- **WHAT TO PRODUCE**
Using the listing, copy each whole line that features "computer".

- **SUPPLIED MATERIAL**
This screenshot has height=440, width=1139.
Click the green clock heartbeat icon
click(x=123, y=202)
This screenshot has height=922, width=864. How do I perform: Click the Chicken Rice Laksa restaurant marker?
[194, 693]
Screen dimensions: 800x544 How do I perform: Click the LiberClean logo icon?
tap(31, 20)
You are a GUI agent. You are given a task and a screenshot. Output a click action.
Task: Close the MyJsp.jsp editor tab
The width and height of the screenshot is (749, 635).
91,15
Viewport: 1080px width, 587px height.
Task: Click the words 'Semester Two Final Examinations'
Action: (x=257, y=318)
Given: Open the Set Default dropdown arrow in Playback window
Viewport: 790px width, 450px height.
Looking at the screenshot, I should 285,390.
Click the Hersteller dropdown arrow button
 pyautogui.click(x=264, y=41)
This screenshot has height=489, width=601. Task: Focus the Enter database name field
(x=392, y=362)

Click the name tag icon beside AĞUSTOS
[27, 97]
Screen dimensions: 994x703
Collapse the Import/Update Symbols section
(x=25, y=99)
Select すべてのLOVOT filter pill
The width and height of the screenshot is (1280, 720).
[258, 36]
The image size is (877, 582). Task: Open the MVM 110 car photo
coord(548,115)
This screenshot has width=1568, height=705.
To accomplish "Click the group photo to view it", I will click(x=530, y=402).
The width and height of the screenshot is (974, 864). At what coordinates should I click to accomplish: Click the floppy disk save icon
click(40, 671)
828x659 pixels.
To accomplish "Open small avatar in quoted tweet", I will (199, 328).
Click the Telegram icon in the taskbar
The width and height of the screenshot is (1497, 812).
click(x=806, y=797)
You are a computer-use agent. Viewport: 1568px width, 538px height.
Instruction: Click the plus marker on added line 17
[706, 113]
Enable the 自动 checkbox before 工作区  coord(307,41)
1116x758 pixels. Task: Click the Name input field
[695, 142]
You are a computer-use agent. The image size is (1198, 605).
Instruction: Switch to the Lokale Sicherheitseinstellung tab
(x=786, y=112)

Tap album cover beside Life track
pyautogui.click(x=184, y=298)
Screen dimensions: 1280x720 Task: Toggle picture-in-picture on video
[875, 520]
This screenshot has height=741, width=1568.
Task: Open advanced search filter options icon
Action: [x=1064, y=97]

- **WRITTEN RESPONSE**
You are a computer-use agent. Viewport: 1568px width, 538px height.
You are a computer-use agent. The image size is (1198, 605).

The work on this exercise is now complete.